THIS JUST IN: Attorney General Eric T. Schneiderman has announced that his office is completing a comprehensive review of the rising cost of gasoline in the New York metropolitan area, including Long Island.
“At a time when the public is very skeptical about what goes on behind the scenes when determining gas prices, it is my responsibility to make sure that everyone involved in setting prices plays by the rules,” the AG said.
OF COURSE they’re playing by the rules. And the rules go like this: When a rusty pipe valve at a wellhead in some distant oil-producing region gets stuck in the closed position, the price of a gallon of crude soars upward like a Mark Teixiera home run and gas station operators run out to jack up their prices sprint faster than Brett Gardner stealing second.
(Yes, I know, those are “in your face!” Yankee references, But long-suffering Mets fans, which is redundant, expect that here.)
On the other hand, in the oh-so-rare event of a drop in crude prices, gas station doors seem to get stuck in the closed position and nobody can lay their hands on the screwdriver or whatever thingamajig is used to reduce the at-the-pump prices.
It’s simple supply and demand. They gots the supply, and thus, in setting prices can demand whatever the Hades they wish.
Does that grind my gears? Sadly, not anymore. This has happened time and time and time again, generating identical assurances from politicos to “get to the bottom of this.” But so far, I’ve yet to come across a press release claiming anything in the nature of, “(President, Governor or Congressman) So-and-so breaks the back of big oil!

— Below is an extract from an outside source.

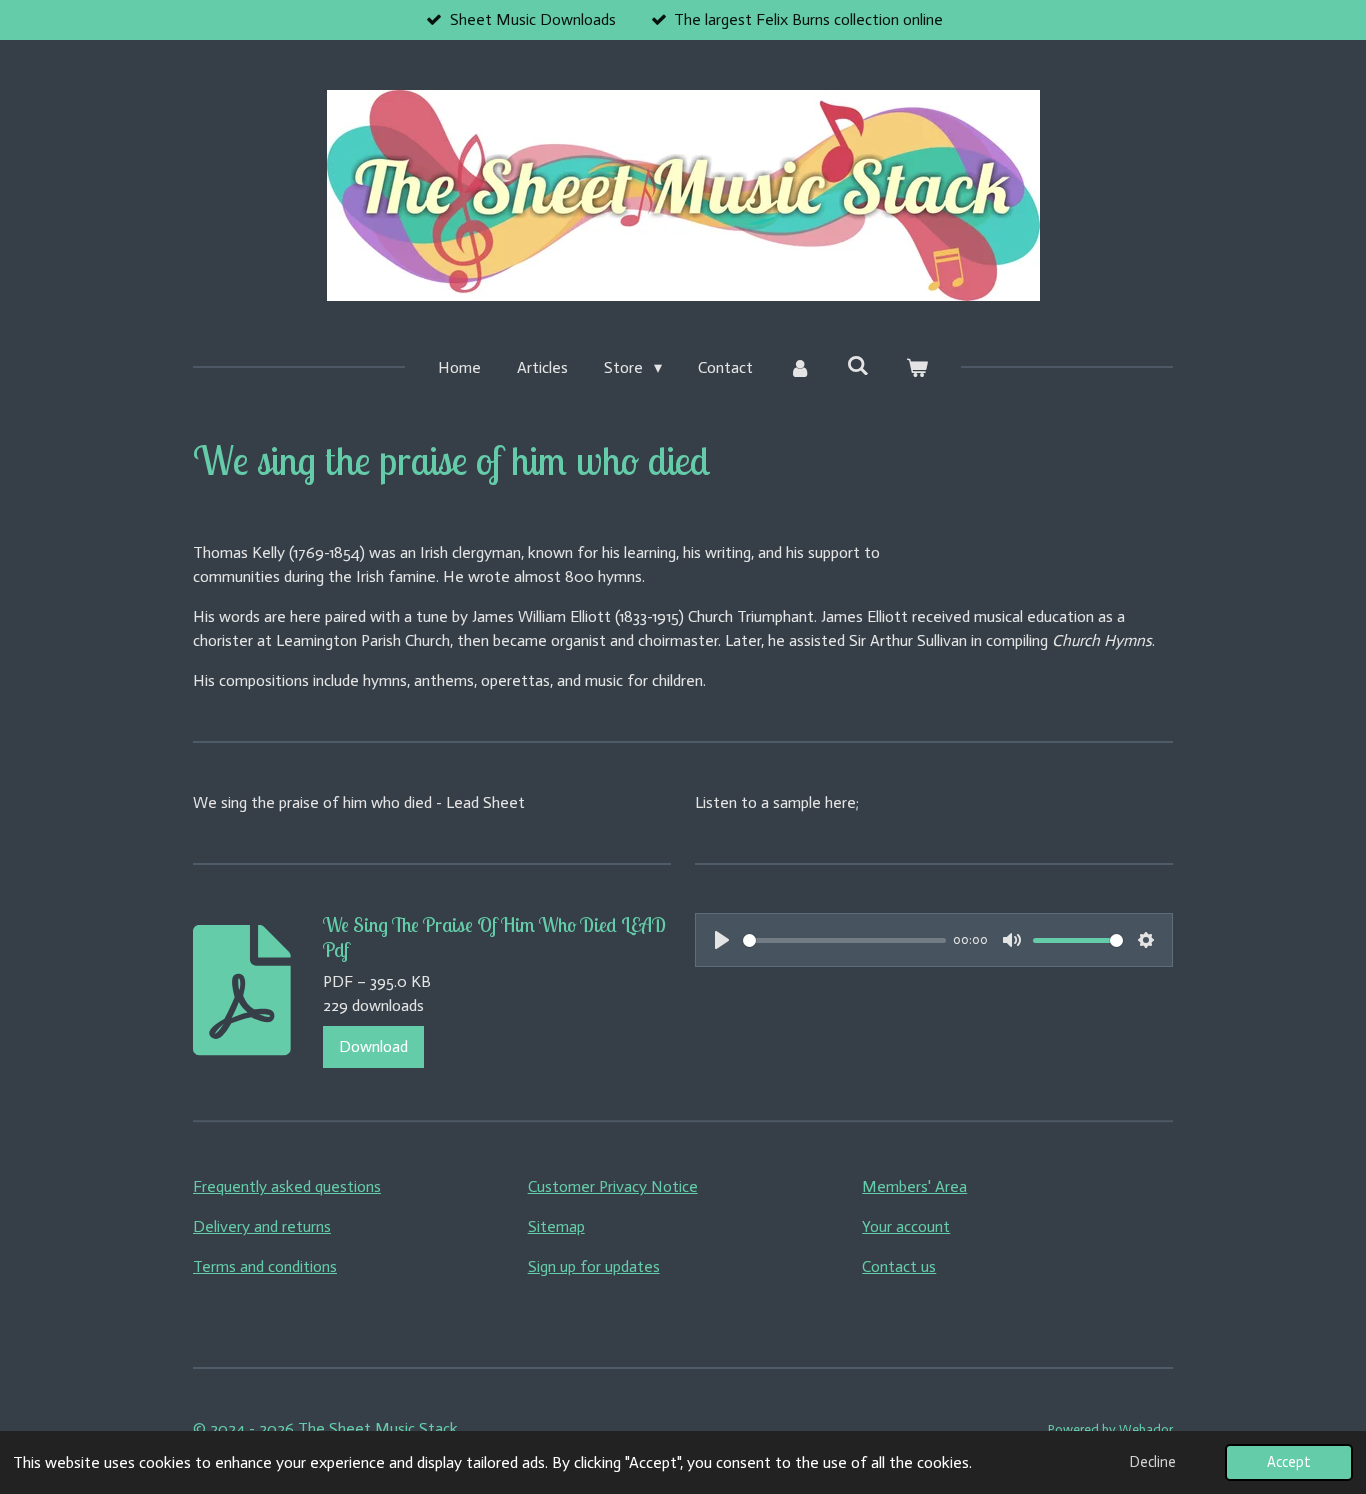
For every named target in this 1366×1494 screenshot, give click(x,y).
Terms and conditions (265, 1266)
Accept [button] (1289, 1462)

Gas prices down to $1.87 per gallon and falling!”
I have an old black and white photo taken for a graduate school assignment of a line of cars rolling down a slight hill at an angle a little after dusk. Taken at a slow shutter speed, the headlights appear V-shaped, like little seagulls. Off to one side is a gas station price sign, fuzzy but still readable. A gallon of regular cost 44 cents.
No, this was not in the days of Chitty Chitty Bang Bang and, no, you didn’t need to yank on a crank to start the motor. President Ford, not Garfield, was in the White House at the time.
A few years before that, the nation was in the grips of the great “Arab oil embargo.” I won’t go into the history or the geopolitical nuances. Suffice it to say that gas became scarce and expensive. More than once I waited on line for about three hours to get $5 worth at 70 cents or so per gallon. More than once someone offered, “Well, at least we know it won’t ever go above a dollar a gallon because the pumps aren’t made to handle prices above 99.9 cents.”
Yeah, well, that proved to be unrealistically optimistic, didn’t it?
OK, so the news now is gas can be obtained at just a wee bit under $4 a gallon. Fortunately, me and the Mrs. have short commutes, 7 minutes and about 90 seconds, respectively. I feel for the poor saps who motor to Mineola or some such up-island destination each day. OK, no I don’t. Ha, suckers!
We rack up mileage, though, during weekly visits from me firstborn, the one who knows that the North Fork, not Brooklyn, is the place to be on weekends. (I’m told this is a rather common phenomenon hereabouts.) Since he works in Manhattan, he has no need to own a car, especially when there’s always one available at the old folks’ place.
It’s also a rather common phenomenon on a Monday morning to discover that there’s not enough gas in one of the vehicle’s tanks to wet a Q-tip. Hey, Mr. Rockefeller, would it kill ya to drop 10 bucks worth? We did give you life, and all.
What? Of course I’d like to see me grandchildren one day. What are you driving at?
And, yeah, I know there may come day when you pick out “my home.” And your point?
Ah, I see.
Fast-forward to me at the pump. Hey, look at that. $3.94. Not bad, not bad at all.